Once again, the harmonic series
So the harmonic series is just the series of intervals ×1, ×2, ×3… and so on. Last time, we observed that the primes in this series introduced new interval qualities, whereas composite numbers consisted of combinations of previous intervals. I’ll summarize the first eleven steps of the series in a table using our new nomenclature.
| Interval | Prime factors | Constituent musical intervals |
|---|---|---|
| ×1 | ∅ | unison |
| ×2 | 2 | octave |
| ×3 | 3 | large fifth |
| ×4 | 2×2 | octave + octave |
| ×5 | 5 | large third |
| ×6 | 2×3 | octave + large fifth |
| ×7 | 7 | large seventh |
| ×8 | 2×2×2 | octave + octave + octave |
| ×9 | 3×3 | large fifth + large fifth (≡ M2) |
| ×10 | 2×5 | octave + large third |
| ×11 | 11 | large tritone |
Notes
- I mentioned this last week, but notice the equivalence between the prime factor column and the musical intervals column. Notice any time an interval has a prime factor of two, a corresponding octave shows up in its constituent musical intervals. The same applies for large fifths, large thirds, &c.
- Note that ×9 is congruent to a major second (a major second is ×9/8). This is the only composite interval we’ve seen made of two non-octaves (3×3, all the other composites have a 2 in their prime factor list).
- For ×11, “Large tritone” is kind of a weird name, because etymologically tritone implies the stacking of three “tones” (i.e. major seconds), which is not really a good way to describe ×11. There are systems of tuning in which you could consider ×11 to be a consonance, whereas the tritone is conventionally considered a dissonance. Really, at this point you are reaching the limits of how well we can map “traditional interval names” onto our numerically unlimited intervals.
5-limit tuning
With the right multiplications and divisions, we don’t have to use anything past ×5 to construct all the intervals we need to navigate conventional twelve-tone music.* I will just share the table for the intervals of a major scale for now, without further explanation, but next time, we’ll look in more depth at constructing many useful intervals.
| Interval | Prime factors | Musical interval name | Solfège |
|---|---|---|---|
| ×1 | ∅ | unison | do |
| ×9/8 | 3×3 / 2×2×2 | major second | re |
| ×5/4 | 5 / 2×2 | major third | mi |
| ×4/3 | 2×2 / 3 | perfect fourth | fa |
| ×3/2 | 3 / 2 | perfect fifth | so |
| ×5/3 | 5 / 3 | major sixth | la |
| ×15/16 | 3×5 / 2×2×2×2 | major seventh | ti |
| ×2 | 2 | octave | do' |
Have you heard any just intonation music?

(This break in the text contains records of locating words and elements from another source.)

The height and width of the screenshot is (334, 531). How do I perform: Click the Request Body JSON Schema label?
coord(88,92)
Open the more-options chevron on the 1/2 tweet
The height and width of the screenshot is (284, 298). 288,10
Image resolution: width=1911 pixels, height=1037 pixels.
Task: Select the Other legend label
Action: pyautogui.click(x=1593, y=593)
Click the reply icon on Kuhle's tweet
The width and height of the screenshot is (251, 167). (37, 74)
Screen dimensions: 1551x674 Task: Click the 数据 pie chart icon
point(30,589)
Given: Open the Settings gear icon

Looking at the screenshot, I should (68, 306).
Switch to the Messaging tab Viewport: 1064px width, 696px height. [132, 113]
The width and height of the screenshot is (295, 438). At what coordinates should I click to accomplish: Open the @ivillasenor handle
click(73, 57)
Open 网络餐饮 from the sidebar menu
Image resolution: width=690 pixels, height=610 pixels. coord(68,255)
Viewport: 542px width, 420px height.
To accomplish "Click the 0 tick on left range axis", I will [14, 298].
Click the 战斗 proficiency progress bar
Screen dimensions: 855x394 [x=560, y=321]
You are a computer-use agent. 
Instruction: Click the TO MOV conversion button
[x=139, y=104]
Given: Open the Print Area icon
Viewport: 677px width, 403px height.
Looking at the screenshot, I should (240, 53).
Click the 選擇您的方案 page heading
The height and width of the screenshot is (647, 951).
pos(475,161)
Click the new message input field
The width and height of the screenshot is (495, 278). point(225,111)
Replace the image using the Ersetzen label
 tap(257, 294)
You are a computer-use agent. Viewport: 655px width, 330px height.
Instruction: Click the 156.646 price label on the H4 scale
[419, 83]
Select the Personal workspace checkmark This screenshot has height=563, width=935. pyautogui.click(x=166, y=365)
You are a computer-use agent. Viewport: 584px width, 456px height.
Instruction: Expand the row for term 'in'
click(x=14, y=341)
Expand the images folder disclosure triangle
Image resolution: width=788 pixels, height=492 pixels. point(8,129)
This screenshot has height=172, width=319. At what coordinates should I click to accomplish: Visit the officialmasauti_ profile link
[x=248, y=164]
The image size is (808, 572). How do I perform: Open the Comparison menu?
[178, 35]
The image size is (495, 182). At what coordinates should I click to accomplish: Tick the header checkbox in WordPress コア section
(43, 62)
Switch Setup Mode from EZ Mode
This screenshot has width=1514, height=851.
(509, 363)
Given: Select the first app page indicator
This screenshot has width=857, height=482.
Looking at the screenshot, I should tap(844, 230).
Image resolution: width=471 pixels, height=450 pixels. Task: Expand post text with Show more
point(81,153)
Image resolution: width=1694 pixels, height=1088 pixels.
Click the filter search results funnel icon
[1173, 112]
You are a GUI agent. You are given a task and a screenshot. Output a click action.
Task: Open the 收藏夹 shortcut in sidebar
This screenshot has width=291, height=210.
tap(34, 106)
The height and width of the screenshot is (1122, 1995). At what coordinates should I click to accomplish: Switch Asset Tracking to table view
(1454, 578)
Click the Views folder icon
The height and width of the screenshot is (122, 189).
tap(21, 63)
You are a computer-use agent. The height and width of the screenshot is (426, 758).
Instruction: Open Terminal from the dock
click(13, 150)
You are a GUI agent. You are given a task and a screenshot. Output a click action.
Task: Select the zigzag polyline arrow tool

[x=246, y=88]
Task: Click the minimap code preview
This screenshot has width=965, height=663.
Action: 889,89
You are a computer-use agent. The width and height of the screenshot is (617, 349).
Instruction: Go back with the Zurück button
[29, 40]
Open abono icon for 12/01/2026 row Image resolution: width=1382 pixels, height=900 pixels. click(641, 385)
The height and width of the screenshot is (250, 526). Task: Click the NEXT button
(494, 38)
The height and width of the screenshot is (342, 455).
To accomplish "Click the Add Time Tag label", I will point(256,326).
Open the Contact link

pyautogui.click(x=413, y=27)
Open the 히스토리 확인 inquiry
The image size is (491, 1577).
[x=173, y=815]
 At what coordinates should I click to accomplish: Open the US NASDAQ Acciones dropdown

Are you interested in writing it?
Does the new approach I’m trying work for you?
Let me know your thoughts at my Ctrl-C email: gome @ ctrl-c.club.
Next post in series
Just intonation: 5-limit tuning
How do you build intervals out of primes?
* You can also get all the intervals just with combinations of ×2 and ×3, but I think it’s kind of boring compared to 5-limit. Still worth reading about for further learning.